Walmart doesn't plan to say which companies are "good" and which aren't. Its plan is to put the information out there and hope that transparency foments competition. But that won't ensure that any company will necessarily be "good." If, for example, all of the companies in a given sector are doing poorly, but one is doing a little less poorly, the least-bad one will rise to the top, though it may be far from a "good" company. Once again, this is clever on Walmart's part. While it can honestly say it is rewarding good behavior, it isn't really setting a benchmark.
As for the 15 questions. Well, they're a start. Taken together, they set a fairly middling bar, the kinds of things that some leadership companies have been doing for a decade or more. And because they deal with the company, and not its products, they omit some fairly critical details. Among them: they don't mention toxic materials used in manufacturing or in the products themselves.

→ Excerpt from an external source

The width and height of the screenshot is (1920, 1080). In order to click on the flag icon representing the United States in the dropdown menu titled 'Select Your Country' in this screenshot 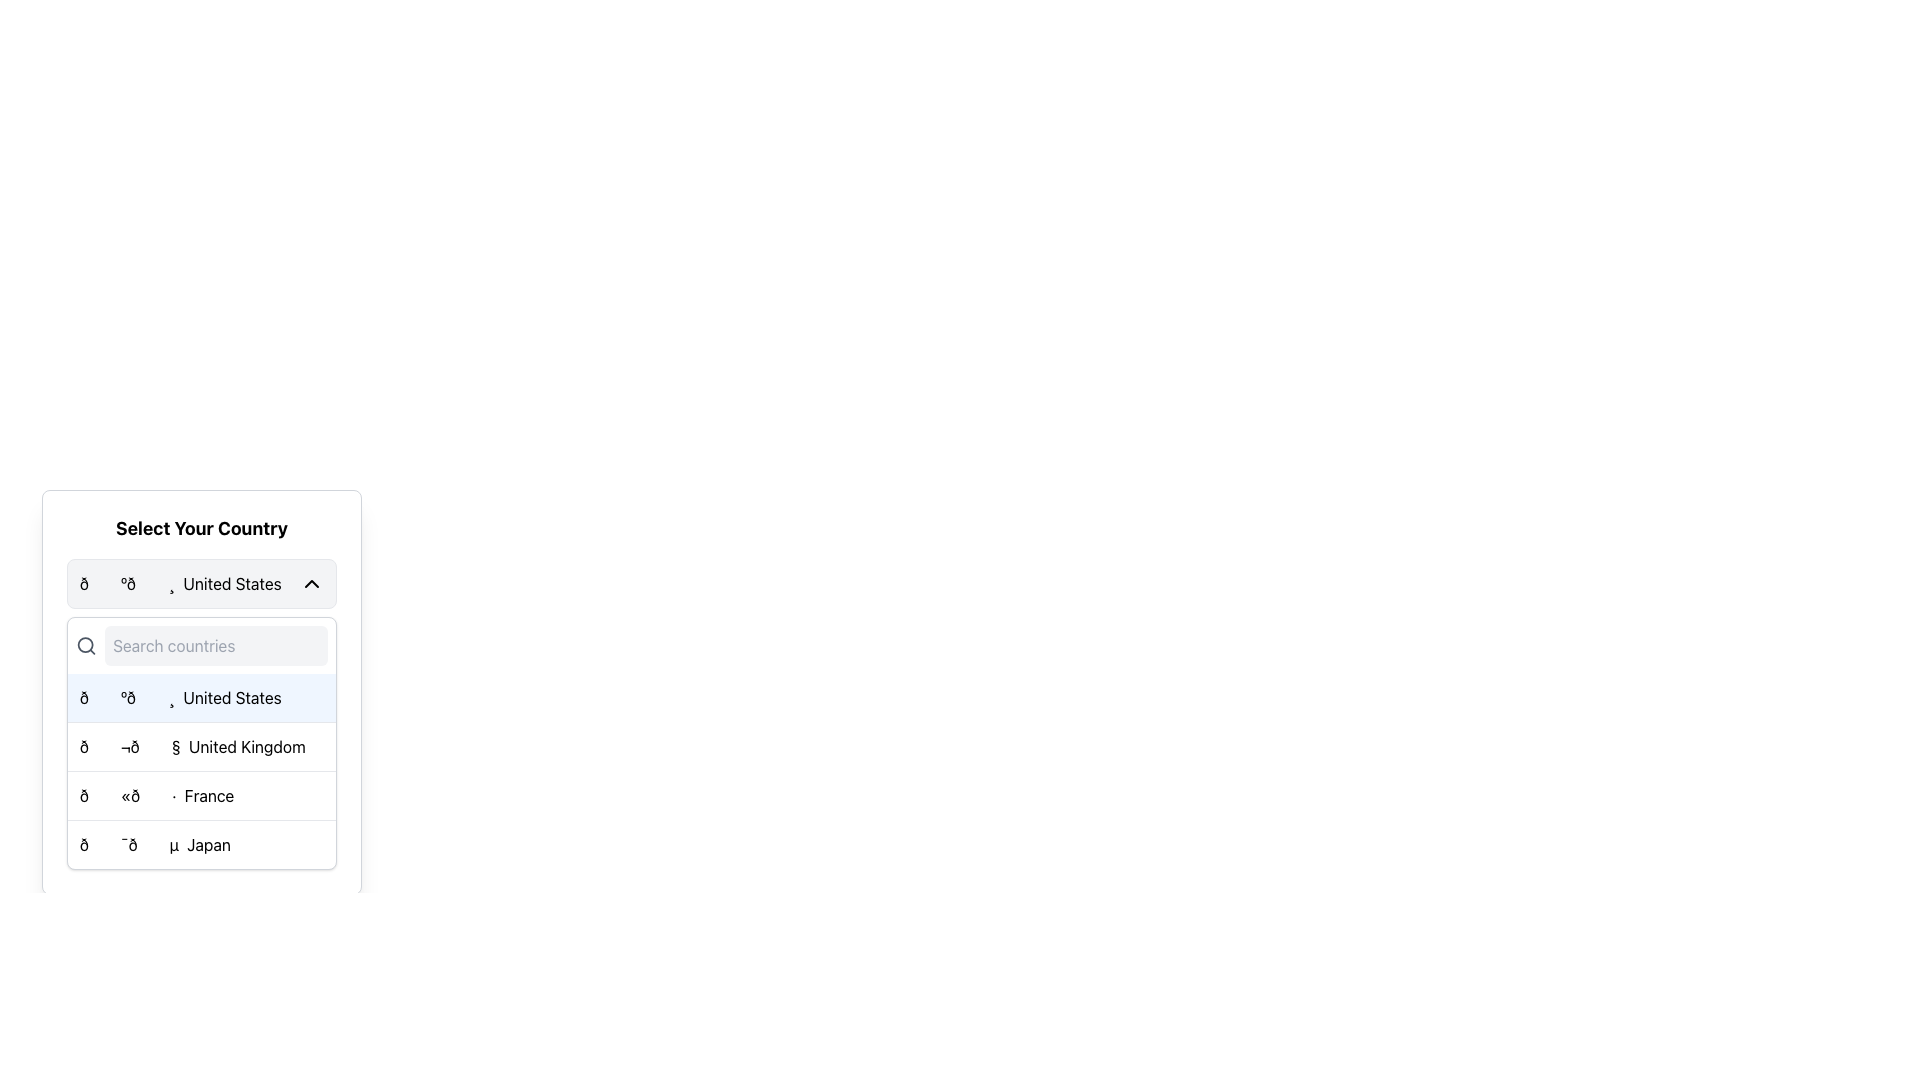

They don't talk about the energy efficiency of products or their recyclability or other disposition at the end of their useful lives. One need only compare Walmart's Index to Nike's Considered Index, which goes deep into product details, to see how relatively primitive it is. There are equally good examples from several other companies.
Do such shortcomings render the Walmart Sustainability Index as greenwash? No. This is a solid first effort. It's important to note that over the past year, Walmart engaged some 20 universities, a handful of environmental activist groups, associations like Business for Social Responsibility, many of its key suppliers, and a small army of consultants. Patagonia's iconoclastic founder, Yvon Chounaird, has played a role. It's gone through a great deal of thinking and more than a few iterations. (You can download a backgrounder on a slightly earlier iteration of the Index here -- PDF, that contained 16 questions.) This was not some slap-dash effort.
Walmart acknowledges the iterative process. Some of its staff have told me privately, and quite proudly, that this is a "ready-fire-aim" exercise -- that the company wanted to get something out there, however imperfect, and improve it as it got real-world use. That's admirable, albeit risky, but that strategy underscores how the company has been addressing most sustainability issues over the past three years: set a big goal, rally the best minds (and persuade them to do a tremendous amount of work at their own expense), make some choices, put it out there, and refine. Hey, that's pretty much how Google made it big.
Much like Google, this effort will likely head down many innovative pathways. For example, Walmart already is talking with Microsoft about creating an open-source database and tools to make information about companies and products accessible; no doubt, for consumers there will eventually be an app for that.
And Walmart has made it clear that they don't want to own this. They want it to live within some credible entity that will continue to develop and deploy the Index. (The company isn't beyond starting its own nonprofit if it isn't able to find one that suits its needs.) And the company is working to bring in other companies -- Best Buy, Costco, Kroger, and Target have been part of the conversation -- to adopt the Index, too, creating even more purchasing power in the marketplace.
It's definitely a bold move, one that stands to raise the bar on sustainability and transparency, empowering both retailers and consumers to leverage their buying power to affect change. It stands to spur innovation in products and processes. And it appears to be around for the long haul. Walmart has gone well beyond talking the talk here. It's changing the game. How quickly and dramatically the game really changes will be something we'll all be watching, very closely.